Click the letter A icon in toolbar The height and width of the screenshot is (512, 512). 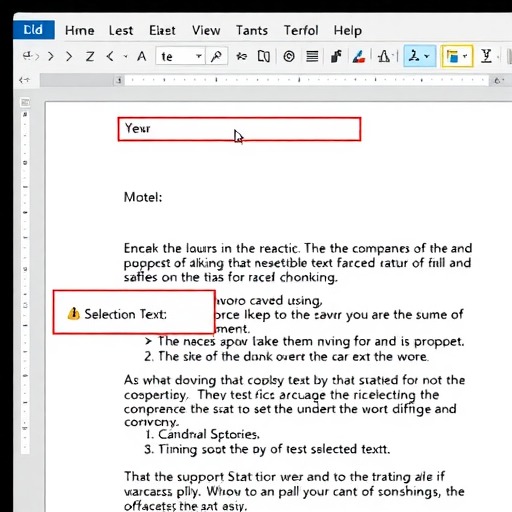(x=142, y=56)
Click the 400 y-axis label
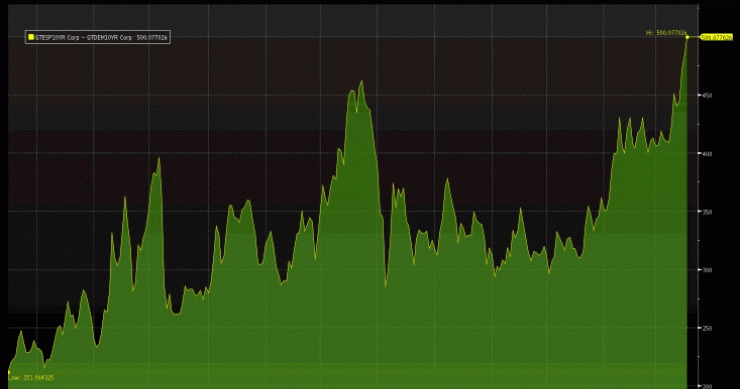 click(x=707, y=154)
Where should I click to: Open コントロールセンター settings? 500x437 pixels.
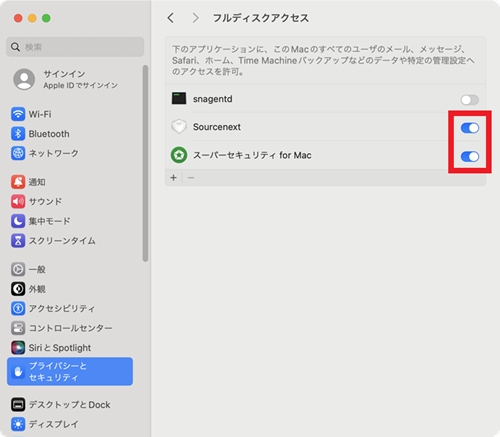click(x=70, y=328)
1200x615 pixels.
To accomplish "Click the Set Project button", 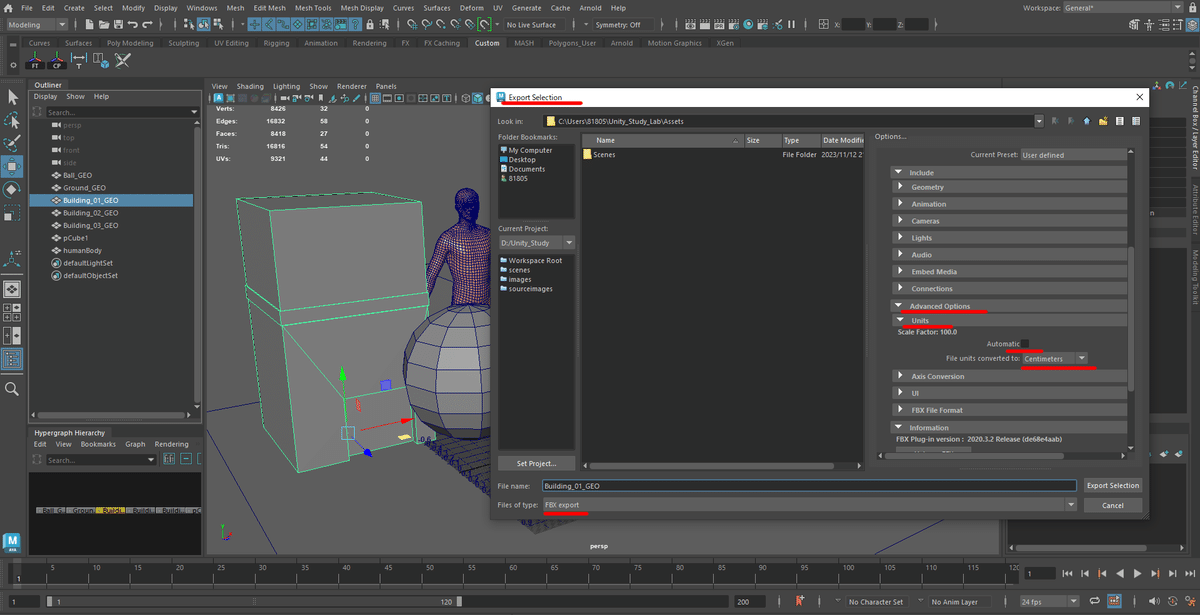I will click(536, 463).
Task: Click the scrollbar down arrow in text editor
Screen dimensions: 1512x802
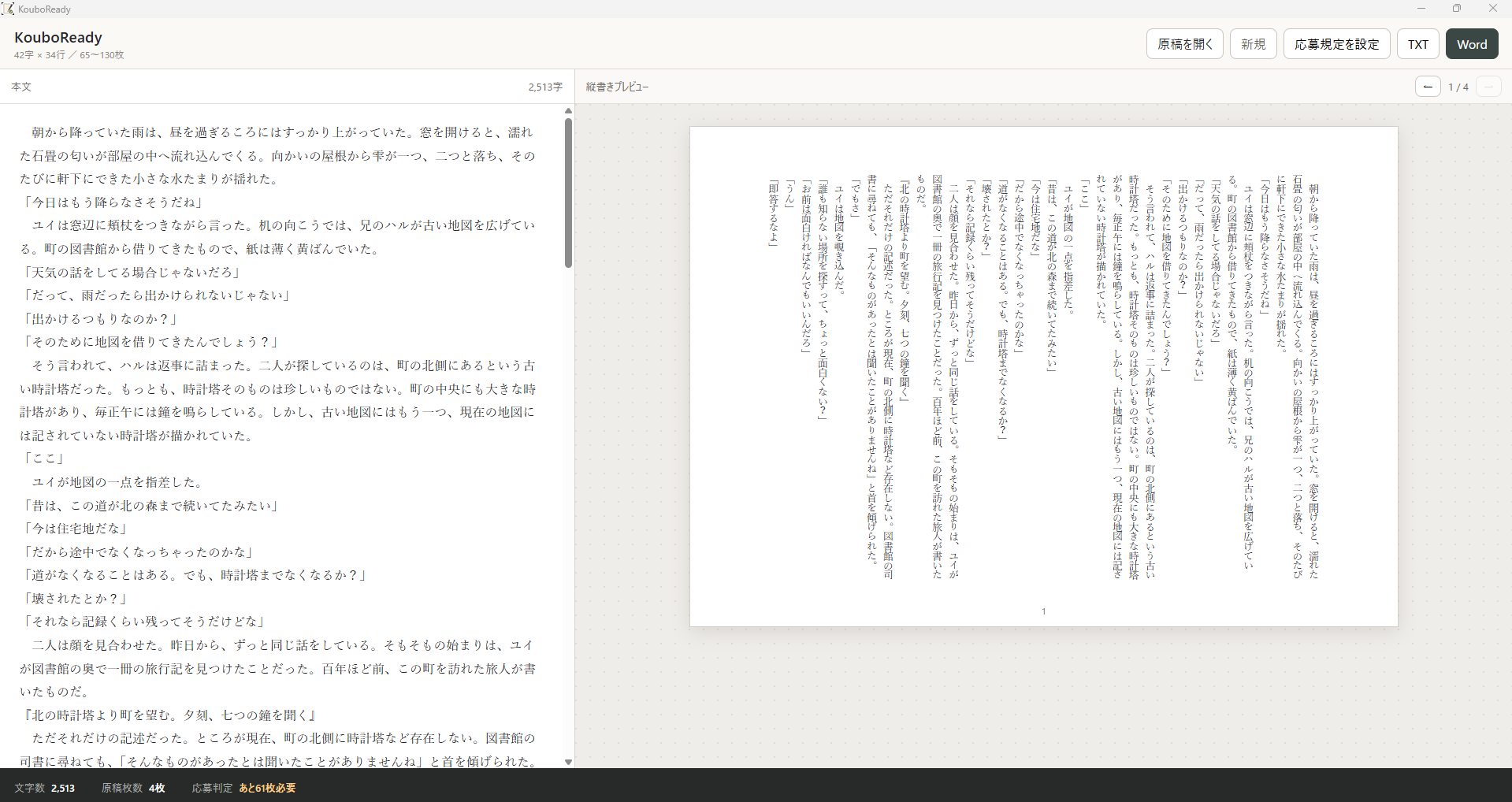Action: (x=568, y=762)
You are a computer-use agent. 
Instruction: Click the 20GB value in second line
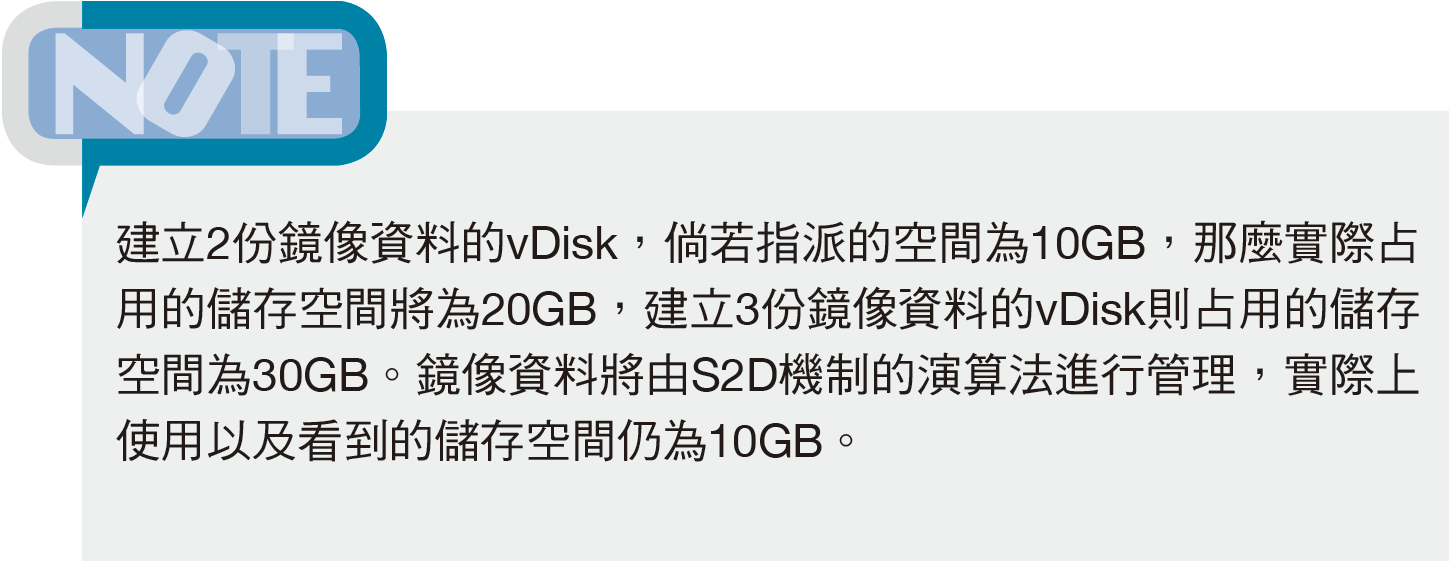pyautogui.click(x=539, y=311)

###

**WHAT IS BEING ASKED:**
Copy out only the lines from the one containing "You are a computer-use agent." to the end of the entries, unchanged. Drop the pictures.

**ANSWER SPACE:**
You are a computer-use agent. 
Instruction: Click the 20GB value in second line
pyautogui.click(x=539, y=311)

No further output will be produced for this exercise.